__THE TASK__. Below are records to be repeated in full. Give them exactly.

__SOURCE DATA__.

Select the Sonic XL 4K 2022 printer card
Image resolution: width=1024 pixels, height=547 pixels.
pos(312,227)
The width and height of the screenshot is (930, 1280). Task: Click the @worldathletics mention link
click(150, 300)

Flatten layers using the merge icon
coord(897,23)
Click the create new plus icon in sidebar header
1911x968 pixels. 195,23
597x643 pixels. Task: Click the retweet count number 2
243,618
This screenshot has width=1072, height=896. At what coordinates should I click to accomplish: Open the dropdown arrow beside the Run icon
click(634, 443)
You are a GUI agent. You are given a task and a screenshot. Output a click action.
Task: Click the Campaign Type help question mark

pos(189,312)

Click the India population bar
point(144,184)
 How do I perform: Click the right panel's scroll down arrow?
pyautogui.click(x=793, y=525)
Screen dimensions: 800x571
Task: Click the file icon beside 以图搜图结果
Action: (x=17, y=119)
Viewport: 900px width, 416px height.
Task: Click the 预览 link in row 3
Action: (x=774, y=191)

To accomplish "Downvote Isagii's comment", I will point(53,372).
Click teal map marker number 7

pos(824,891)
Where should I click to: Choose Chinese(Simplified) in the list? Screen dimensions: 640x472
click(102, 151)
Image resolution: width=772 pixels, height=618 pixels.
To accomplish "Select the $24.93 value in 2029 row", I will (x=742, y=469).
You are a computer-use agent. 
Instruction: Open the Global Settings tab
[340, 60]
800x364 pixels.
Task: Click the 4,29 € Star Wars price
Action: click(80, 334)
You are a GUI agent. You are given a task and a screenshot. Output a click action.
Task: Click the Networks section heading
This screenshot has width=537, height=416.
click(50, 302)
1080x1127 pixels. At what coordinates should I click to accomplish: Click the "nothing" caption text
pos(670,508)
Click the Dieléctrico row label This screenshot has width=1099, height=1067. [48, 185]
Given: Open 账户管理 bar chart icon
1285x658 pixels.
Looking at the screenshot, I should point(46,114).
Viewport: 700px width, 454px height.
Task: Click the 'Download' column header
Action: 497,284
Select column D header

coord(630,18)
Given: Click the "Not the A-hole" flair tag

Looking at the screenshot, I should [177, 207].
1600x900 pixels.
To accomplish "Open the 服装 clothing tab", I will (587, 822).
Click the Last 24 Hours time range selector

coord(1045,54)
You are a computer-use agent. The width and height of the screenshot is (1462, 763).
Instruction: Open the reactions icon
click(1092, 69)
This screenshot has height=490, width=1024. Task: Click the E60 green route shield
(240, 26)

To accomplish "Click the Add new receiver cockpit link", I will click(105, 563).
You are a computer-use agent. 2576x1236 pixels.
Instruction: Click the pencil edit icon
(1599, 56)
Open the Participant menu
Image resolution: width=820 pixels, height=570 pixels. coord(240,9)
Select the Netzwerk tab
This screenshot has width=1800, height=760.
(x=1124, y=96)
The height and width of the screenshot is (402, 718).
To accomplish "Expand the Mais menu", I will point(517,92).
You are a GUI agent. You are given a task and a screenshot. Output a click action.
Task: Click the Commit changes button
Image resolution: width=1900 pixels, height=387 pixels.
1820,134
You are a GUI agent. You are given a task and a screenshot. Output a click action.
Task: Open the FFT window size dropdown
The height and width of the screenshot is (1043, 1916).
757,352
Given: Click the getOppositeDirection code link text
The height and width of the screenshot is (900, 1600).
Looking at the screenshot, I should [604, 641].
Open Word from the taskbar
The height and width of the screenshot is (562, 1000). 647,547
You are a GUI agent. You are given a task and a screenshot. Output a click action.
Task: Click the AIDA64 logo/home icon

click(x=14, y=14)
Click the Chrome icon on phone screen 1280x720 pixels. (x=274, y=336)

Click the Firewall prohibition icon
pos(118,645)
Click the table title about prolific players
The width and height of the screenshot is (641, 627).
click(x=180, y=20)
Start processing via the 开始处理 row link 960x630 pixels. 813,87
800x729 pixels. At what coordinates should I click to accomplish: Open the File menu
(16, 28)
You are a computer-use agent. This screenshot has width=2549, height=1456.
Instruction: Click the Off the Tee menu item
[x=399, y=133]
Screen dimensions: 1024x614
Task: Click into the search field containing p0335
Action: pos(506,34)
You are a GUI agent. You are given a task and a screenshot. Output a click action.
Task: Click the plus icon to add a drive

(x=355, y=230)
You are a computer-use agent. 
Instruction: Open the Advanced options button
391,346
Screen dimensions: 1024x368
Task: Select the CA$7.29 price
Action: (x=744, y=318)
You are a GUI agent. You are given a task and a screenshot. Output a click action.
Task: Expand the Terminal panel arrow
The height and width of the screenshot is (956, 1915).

__ANSWER TO THIS PROBLEM__.
Select the Sonic XL 4K 2022 printer card
Image resolution: width=1024 pixels, height=547 pixels.
pos(312,227)
The width and height of the screenshot is (930, 1280). Task: Click the @worldathletics mention link
click(150, 300)

Flatten layers using the merge icon
coord(897,23)
Click the create new plus icon in sidebar header
1911x968 pixels. 195,23
597x643 pixels. Task: Click the retweet count number 2
243,618
This screenshot has width=1072, height=896. At what coordinates should I click to accomplish: Open the dropdown arrow beside the Run icon
click(634, 443)
You are a GUI agent. You are given a task and a screenshot. Output a click action.
Task: Click the Campaign Type help question mark

pos(189,312)

Click the India population bar
point(144,184)
 How do I perform: Click the right panel's scroll down arrow?
pyautogui.click(x=793, y=525)
Screen dimensions: 800x571
Task: Click the file icon beside 以图搜图结果
Action: (x=17, y=119)
Viewport: 900px width, 416px height.
Task: Click the 预览 link in row 3
Action: (x=774, y=191)

To accomplish "Downvote Isagii's comment", I will point(53,372).
Click teal map marker number 7

pos(824,891)
Where should I click to: Choose Chinese(Simplified) in the list? Screen dimensions: 640x472
click(102, 151)
Image resolution: width=772 pixels, height=618 pixels.
To accomplish "Select the $24.93 value in 2029 row", I will (x=742, y=469).
You are a computer-use agent. 
Instruction: Open the Global Settings tab
[340, 60]
800x364 pixels.
Task: Click the 4,29 € Star Wars price
Action: click(80, 334)
You are a GUI agent. You are given a task and a screenshot. Output a click action.
Task: Click the Networks section heading
This screenshot has width=537, height=416.
click(50, 302)
1080x1127 pixels. At what coordinates should I click to accomplish: Click the "nothing" caption text
pos(670,508)
Click the Dieléctrico row label This screenshot has width=1099, height=1067. [48, 185]
Given: Open 账户管理 bar chart icon
1285x658 pixels.
Looking at the screenshot, I should point(46,114).
Viewport: 700px width, 454px height.
Task: Click the 'Download' column header
Action: 497,284
Select column D header

coord(630,18)
Given: Click the "Not the A-hole" flair tag

Looking at the screenshot, I should [177, 207].
1600x900 pixels.
To accomplish "Open the 服装 clothing tab", I will (587, 822).
Click the Last 24 Hours time range selector

coord(1045,54)
You are a computer-use agent. The width and height of the screenshot is (1462, 763).
Instruction: Open the reactions icon
click(1092, 69)
This screenshot has height=490, width=1024. Task: Click the E60 green route shield
(240, 26)

To accomplish "Click the Add new receiver cockpit link", I will click(105, 563).
You are a computer-use agent. 2576x1236 pixels.
Instruction: Click the pencil edit icon
(1599, 56)
Open the Participant menu
Image resolution: width=820 pixels, height=570 pixels. coord(240,9)
Select the Netzwerk tab
This screenshot has width=1800, height=760.
(x=1124, y=96)
The height and width of the screenshot is (402, 718).
To accomplish "Expand the Mais menu", I will point(517,92).
You are a GUI agent. You are given a task and a screenshot. Output a click action.
Task: Click the Commit changes button
Image resolution: width=1900 pixels, height=387 pixels.
1820,134
You are a GUI agent. You are given a task and a screenshot. Output a click action.
Task: Open the FFT window size dropdown
The height and width of the screenshot is (1043, 1916).
757,352
Given: Click the getOppositeDirection code link text
The height and width of the screenshot is (900, 1600).
Looking at the screenshot, I should [604, 641].
Open Word from the taskbar
The height and width of the screenshot is (562, 1000). 647,547
You are a GUI agent. You are given a task and a screenshot. Output a click action.
Task: Click the AIDA64 logo/home icon

click(x=14, y=14)
Click the Chrome icon on phone screen 1280x720 pixels. (x=274, y=336)

Click the Firewall prohibition icon
pos(118,645)
Click the table title about prolific players
The width and height of the screenshot is (641, 627).
click(x=180, y=20)
Start processing via the 开始处理 row link 960x630 pixels. 813,87
800x729 pixels. At what coordinates should I click to accomplish: Open the File menu
(16, 28)
You are a computer-use agent. This screenshot has width=2549, height=1456.
Instruction: Click the Off the Tee menu item
[x=399, y=133]
Screen dimensions: 1024x614
Task: Click into the search field containing p0335
Action: pos(506,34)
You are a GUI agent. You are given a task and a screenshot. Output a click action.
Task: Click the plus icon to add a drive

(x=355, y=230)
You are a computer-use agent. 
Instruction: Open the Advanced options button
391,346
Screen dimensions: 1024x368
Task: Select the CA$7.29 price
Action: (x=744, y=318)
You are a GUI agent. You are given a task and a screenshot. Output a click action.
Task: Expand the Terminal panel arrow
The height and width of the screenshot is (956, 1915).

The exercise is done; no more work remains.